By analyzing existing cross correlation between Sector 10 and Merck Company, you can compare the effects of market volatilities on Sector 10 and Merck and check how they will diversify away market risk if combined in the same portfolio for a given time horizon. You can also utilize pair trading strategies of matching a long position in Sector 10 with a short position of Merck. Check out your portfolio center. Please also check ongoing floating volatility patterns of Sector 10 and Merck.

Diversification Opportunities for Sector 10 and Merck

-0.18
  Correlation Coefficient

Good diversification

The 3 months correlation between Sector and Merck is -0.18. Overlapping area represents the amount of risk that can be diversified away by holding Sector 10 and Merck Company in the same portfolio, assuming nothing else is changed. The correlation between historical prices or returns on Merck Company and Sector 10 is a relative statistical measure of the degree to which these equity instruments tend to move together. The correlation coefficient measures the extent to which returns on Sector 10 are associated (or correlated) with Merck. Values of the correlation coefficient range from -1 to +1, where. The correlation of zero (0) is possible when the price movement of Merck Company has no effect on the direction of Sector 10 i.e., Sector 10 and Merck go up and down completely randomly.
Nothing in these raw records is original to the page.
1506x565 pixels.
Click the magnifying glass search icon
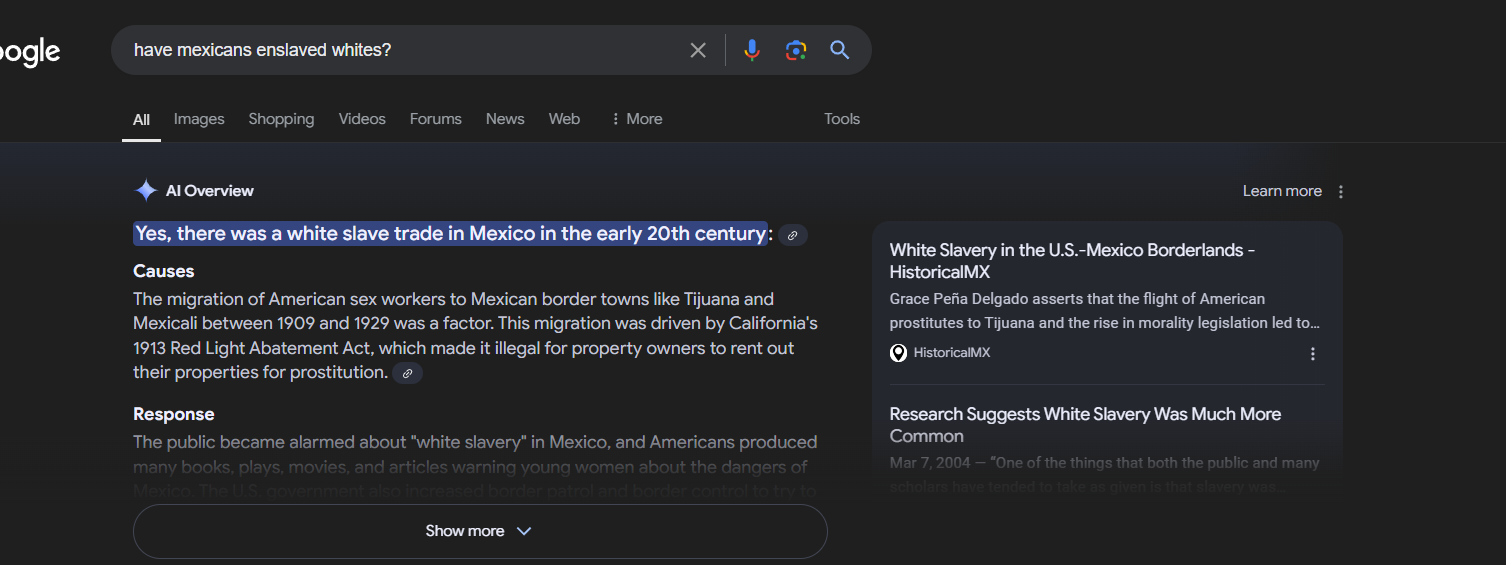click(x=840, y=50)
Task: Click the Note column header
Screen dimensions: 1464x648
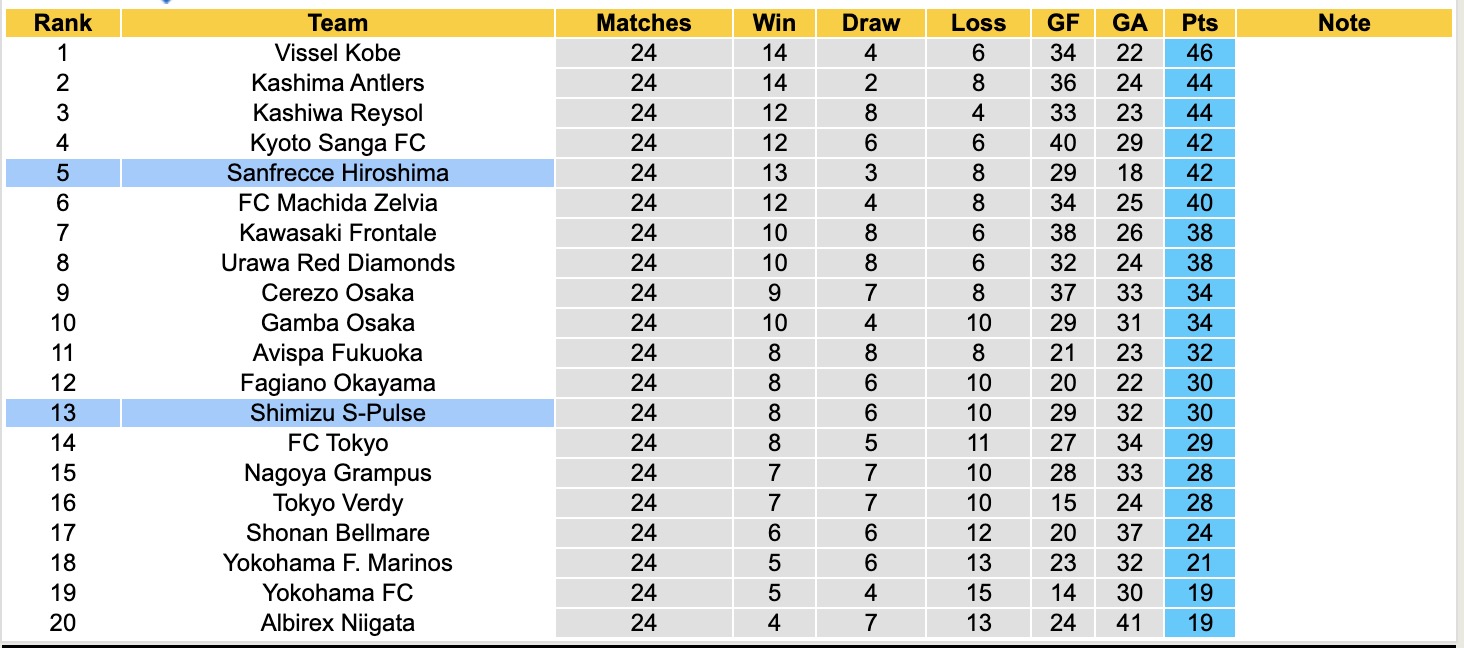Action: 1344,23
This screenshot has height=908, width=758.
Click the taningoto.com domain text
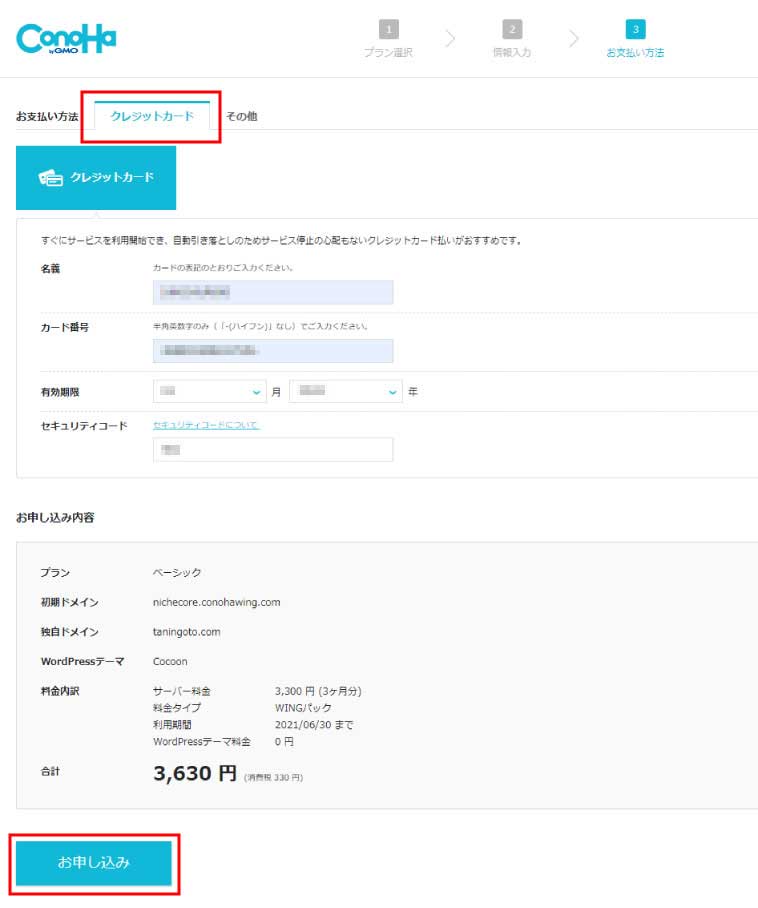[187, 632]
Pair Corralation between Sector 10 and Merck

Given the investment horizon of 90 days Sector 10 is expected to generate 44.25 times more return on investment than Merck. However, Sector 10 is 44.25 times more volatile than Merck Company. It trades about 0.04 of its potential returns per unit of risk. Merck Company is currently generating about 0.08 per unit of risk. If you would invest  1.29  in Sector 10 on January 24, 2024 and sell it today you would lose (1.28) from holding Sector 10 or give up 99.22% of portfolio value over 90 days.
Time Period3 Months [change]
DirectionMoves Against 
StrengthInsignificant
Accuracy74.95%
ValuesDaily Returns

Sector 10  vs.  Merck Company

 Performance 
       Timeline  
Sector 10 

Risk-Adjusted Performance

0 of 100

 
Weak
 
Strong
Very Weak
Over the last 90 days Sector 10 has generated negative risk-adjusted returns adding no value to investors with long positions. Despite unfluctuating performance in the last few months, the Stock's fundamental indicators remain fairly strong which may send shares a bit higher in May 2024. The recent confusion may also be a sign of long-lasting up-swing for the firm traders.
Merck Company 

Risk-Adjusted Performance

8 of 100

 
Weak
 
Strong
OK
Compared to the overall equity markets, risk-adjusted returns on investments in Merck Company are ranked lower than 8 (%) of all global equities and portfolios over the last 90 days. Despite quite unsteady basic indicators, Merck may actually be approaching a critical reversion point that can send shares even higher in May 2024.

Sector 10 and Merck Volatility Contrast

   Predicted Return Density   
       Returns  

Pair Trading with Sector 10 and Merck

The main advantage of trading using opposite Sector 10 and Merck positions is that it hedges away some unsystematic risk. Because of two separate transactions, even if Sector 10 position performs unexpectedly, Merck can make up some of the losses. Pair trading also minimizes risk from directional movements in the market. For example, if an entire industry or sector drops because of unexpected headlines, the short position in Merck will offset losses from the drop in Merck's long position.
The idea behind Sector 10 and Merck Company pairs trading is to make the combined position market-neutral, meaning the overall market's direction will not affect its win or loss (or potential downside or upside). This can be achieved by designing a pairs trade with two highly correlated stocks or equities that operate in a similar space or sector, making it possible to obtain profits through simple and relatively low-risk investment.
Check out your portfolio center.
Note that this page's information should be used as a complementary analysis to find the right mix of equity instruments to add to your existing portfolios or create a brand new portfolio. You can also try the Idea Analyzer module to analyze all characteristics, volatility and risk-adjusted return of Macroaxis ideas.